If you need to get some data from the Internet into a program running on a PLC. Typically spot energy prices or weather forecast. You can use the new Text Parser function. This function requires a PLC with .NET driver support, from the current offer these are the markMXL, mark520, w751-9301 and windows runtime models. We will show it with the windows runtime, it is installed automatically with Domat IDE, it is an unlicensed free version that runs for 20 minutes. So let's start the runtime and the IDE. We assign the plc and download the configuration. We will add a channel with the Text Parser protocol and two devices to it. The first will be on the weather and the second on the spot price of electricity.
I found a weather resource on the server api.met.no, it is filled in as the address of the device, and the parameter with a specific location is filled in the path field, in my case /weatherapi/locationforecast/2.0/compact?lat=50.01&lon=15.68.
For a test, I can put the entire address in the browser and I should get to the page where all the data is, here I have to find the necessary value, for example, we are interested in the current temperature, we can find it embedded in properties.timeseries[0].data.instant. details.air_temperature so we copy it as group parameter, http method is GET and type is Jpath, other supported ones are Xpath and regex.
We will add a data point to this group and call it temperature, the data type is real.
For spot prices, I found an api at the address spotovaelektrina.cz, when we click on the api at the bottom, we get to the path for the json api, so, similar to the temperature, we put the address spotovaelektrina.cz from the device field and into the path /api/v1/price/get-actual -price-json,
we create a group again and the jpath is now simply $.priceCZK,
we add a data point and done, we can upload to the plc, turn on debug and we should see the correct values.
Please keep in mind that you are using third-party services, so if the provider changes something or cancels it completely, it will stop working in the PLC program as well.
If the PLC has two Ethernet ports, the internet must be connected to the primary port X1 (marked as ETH0 somewhere)
You can use the File (.NET) function to load data from a file.
In the device properties, select the path to the file, here for example http://192.168.0.101/topeni/topeni.dat.

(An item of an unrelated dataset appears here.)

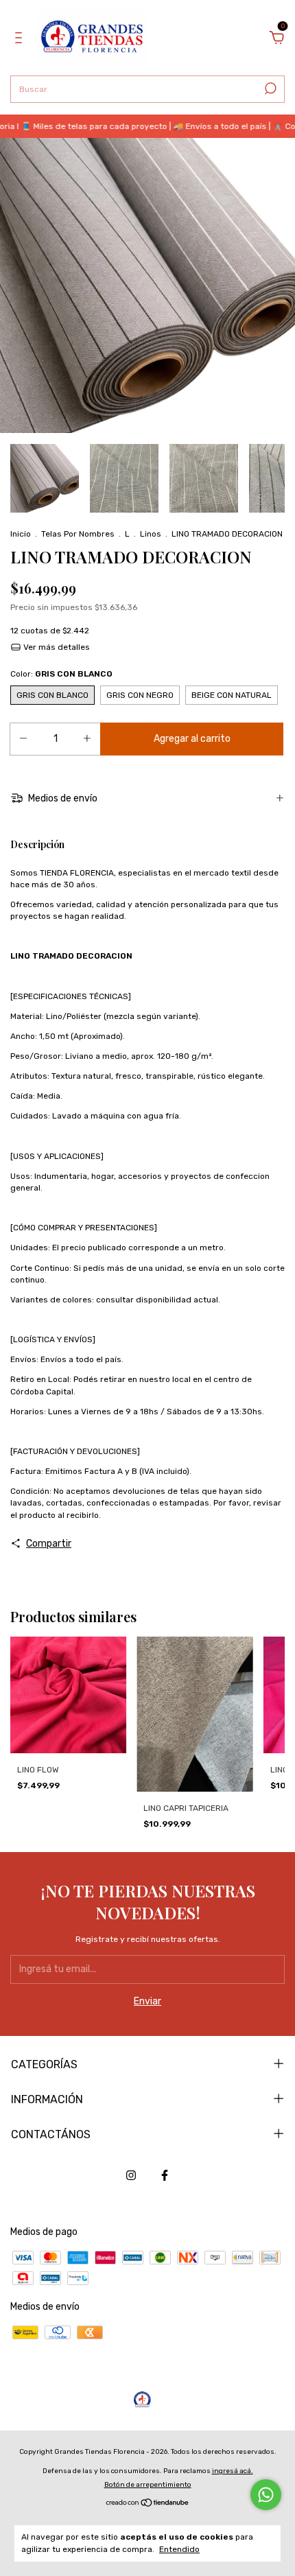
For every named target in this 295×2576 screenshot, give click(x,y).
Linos (150, 534)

This file is plain text in the format of room number, tab and occupancy mode (1 - reservation, 2 - occupied, 3 - unoccupied).
We will add a reading group to the device, we will use RegEx for reading.
Click on the RegEx box and enter the formula here 101\t(\d+)
We can enter sample data in the field below the formula and click refresh. We can see the result on the right. The formula looks for the text 101 and the tab (101\t) and returns the number that follows this text (\d if it is multi-character, then \d+). We are interested in the two, so we create a data point with the name 101 which has index 0 and subindex 1 (see the result from the previous step)
The next room will have a new group, now the formula is 102\t(\d)
And the data point in this group will be named 102 and again have index 0 and subindex 1
We can continue like this for other rooms. Supported regular expressions can be found in the Domat IDE help under the topic Communication protocol Text Parser (.NET), or you can consult, for example, Chatgpt.com or Regexr.com.
To test it out, we can start the runtime (Domat RT icon on the desktop) in the PLC properties, enable .Net drivers, upload the configuration to the PLC, then upload the project to the PLC and place the sample file somewhere on the disk, see the image. After starting debugging, the program should return the occupancy of the rooms.